The Sirens of Titan: A Book Review

I’m at a point in my life where I’m hyper-focused on the person I am, and the person I want to be. Perhaps I’m climbing Maslov’s Hierarchy of Needs. Perhaps, after decades of operating in survival mode, I finally have the psychological safety to ask, What is my place in this world?

Which brings me to the author, Kurt Vonnegut.

I had the pleasure of reading one of Vonnegut’s novels, Cat’s Cradle, during undergrad (the first one). Inspired by The Coquette’s annual book recommendation list, I read the novel, hoping to find insight into my favorite blogger’s psyche.

What I found was astonishment at Vonnegut’s ability to make me laugh through literary style. I remember feeling, Here is an author that actually has something to say, and it might do me some good to listen.

Now that I’ve embarked on a second-wave of self-discovery, I am back again at Vonnegut’s door, raising my beggar’s cup for a crumb of wisdom.

But first, a quick plot summary -

The Sirens of Titan is Vonnegut’s message to the world about the purpose of life. Except, there is no purpose. Which is exactly his point.

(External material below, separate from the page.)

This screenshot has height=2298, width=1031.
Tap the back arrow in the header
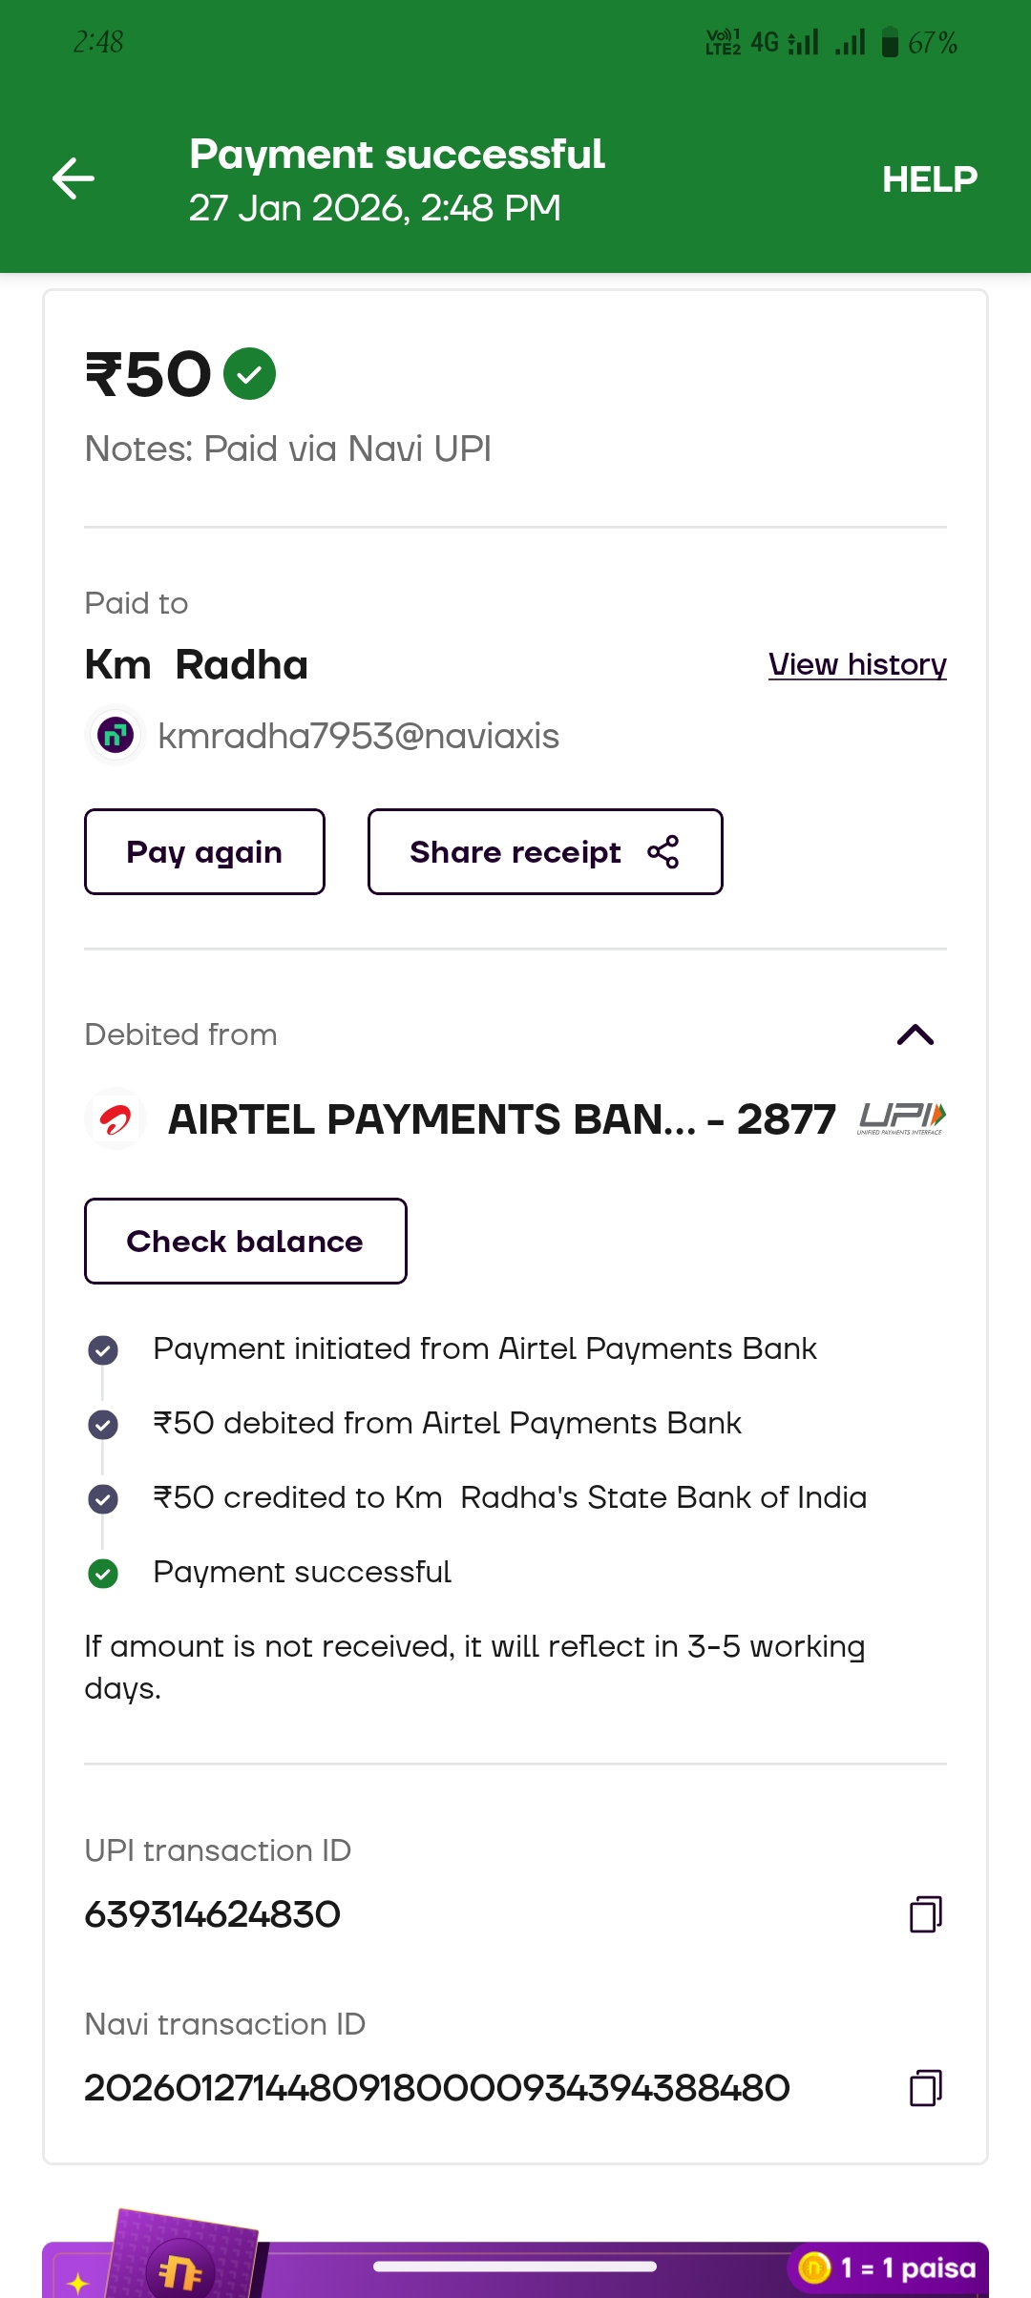74,178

The novel describes the story of a rich playboy, Malachi Constant, whose life descends into doom after meeting Winston Niles Rumfoord, an omniscient and omnipresent space traveler that not-so-secretly pulls the strings of the book’s grand events. Constant learns from Rumfoord that he will mate with Rumfoord’s own wife to bear a son and spend their days on one of Saturn’s moons, Titan. What follows is a series of bizarre, loosely connected events, including state-sponsored murder, an intergalactic war, and the founding of a new religion. But, at the end of the novel, Vonnegut reveals his insight into the purpose of life. Which is to say, there is no purpose. (But, if you’re lucky, you may find meaning.)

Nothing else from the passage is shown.